Instructions for the task |
Please copy every line of the listing below without any changes, leaving the pictures out.

• • • • •

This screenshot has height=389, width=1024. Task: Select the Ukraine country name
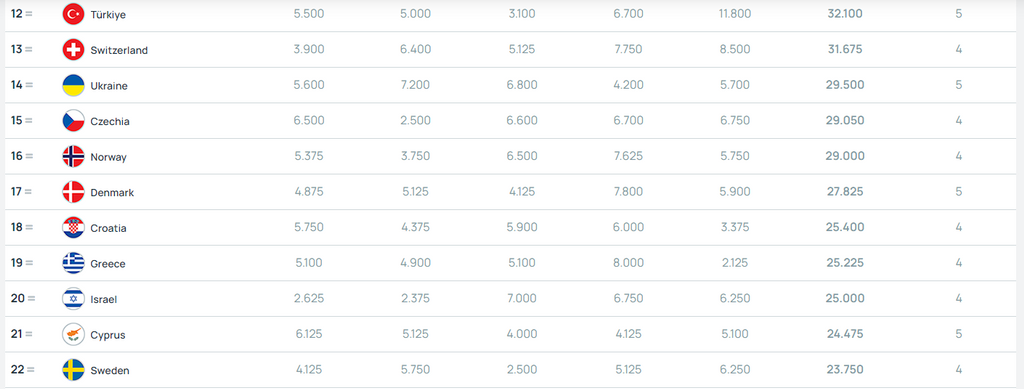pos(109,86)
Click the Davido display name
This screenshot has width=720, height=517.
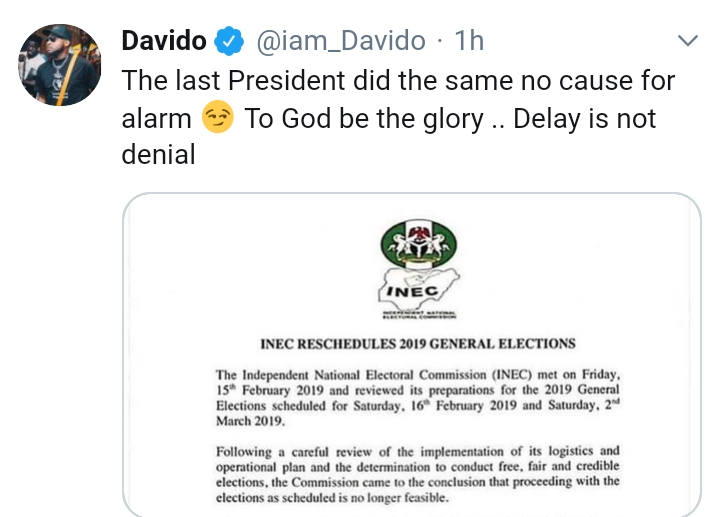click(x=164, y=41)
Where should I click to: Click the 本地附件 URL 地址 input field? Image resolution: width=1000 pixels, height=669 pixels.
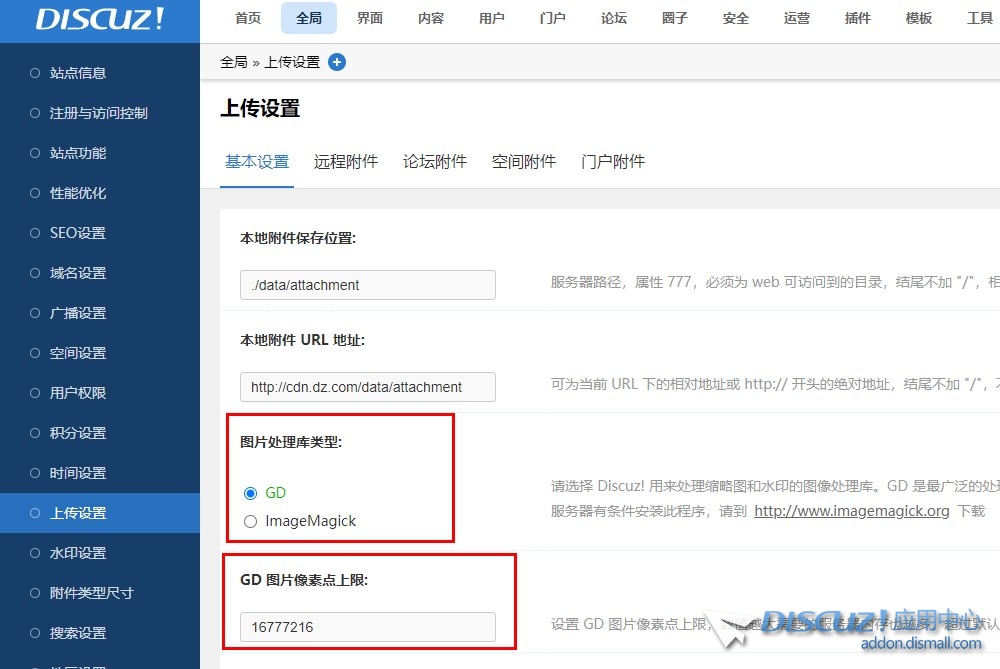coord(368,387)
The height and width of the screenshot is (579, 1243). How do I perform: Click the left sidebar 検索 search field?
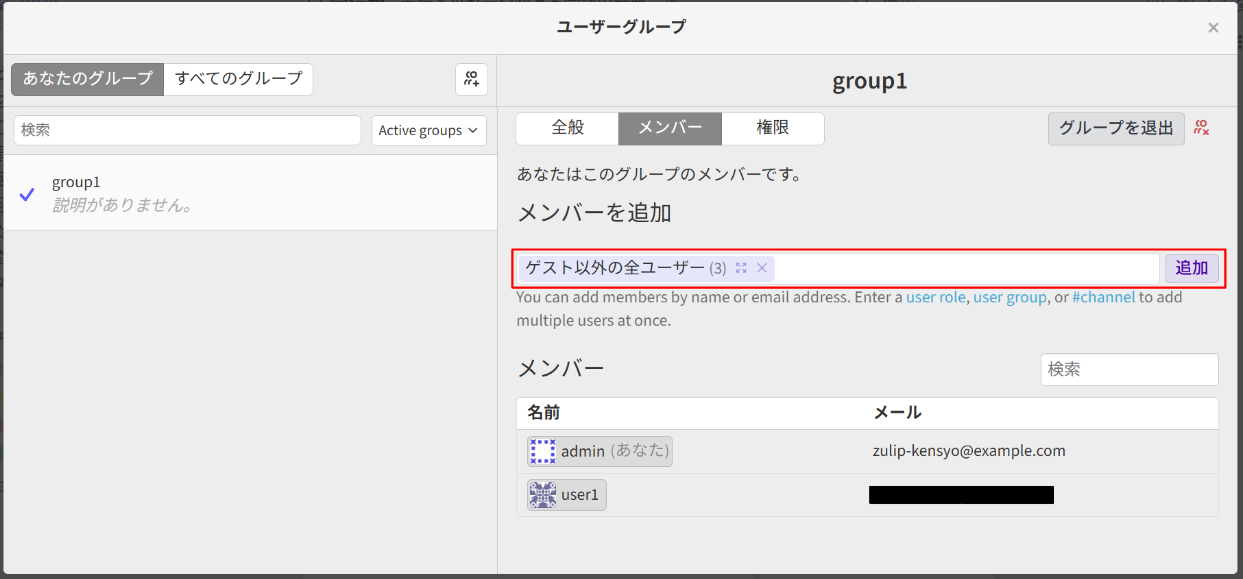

• • • • •

Problem solution |
This screenshot has height=389, width=1024. Task: Select the Ukraine country name
pos(109,86)
Click the Davido display name
This screenshot has width=720, height=517.
click(x=164, y=41)
Where should I click to: Click the 本地附件 URL 地址 input field? Image resolution: width=1000 pixels, height=669 pixels.
coord(368,387)
The height and width of the screenshot is (579, 1243). How do I perform: Click the left sidebar 検索 search field?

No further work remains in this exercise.